**Exercise**
Answer these questions from the article on Ivano Bonetti.
(a) On what date was the article published?
(b) How old was Bonetti when he arrived at Blundell Park?
(c) By how many did Bonetti increase the gate for his first reserve match?

Ivano: the man and the myth

Cod Almighty | Article

by Dan Humphrey

17 March 2022

This week Ivano Bonetti returns to Blundell Park. Still vividly recalled a quarter of a century later, Dan reflects on his meteoric Grimsby Town career

Ivano Bonetti

Autumn 1995, and Ivano Bonetti arrives at Blundell Park: a 31-year-old Italian with a proven record at Sampdoria and Juventus, from a footballing family and looking for a new challenge.

There was instant excitement. Bonetti added 2,000 to the gate for his first reserve match, and then he made an immediate impact in the first team. He scored twice as Town went unbeaten through November, climbing to second in the second flight after we beat Tranmere. I was there among hundreds of fans chanting "Ivano!" and "Bonetti!" and wondering how far our new star could take us.

**Data section**

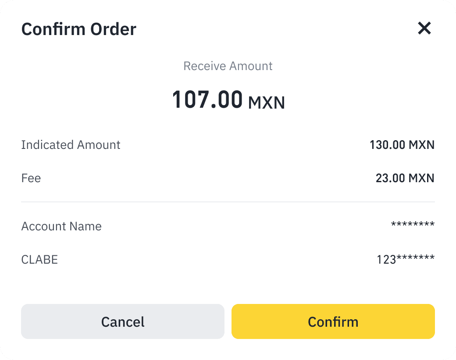Viewport: 456px width, 360px height.
Task: Click the Account Name label
Action: pyautogui.click(x=61, y=226)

**Exercise solution**
(a) 17 March 2022
(b) 31
(c) 2,000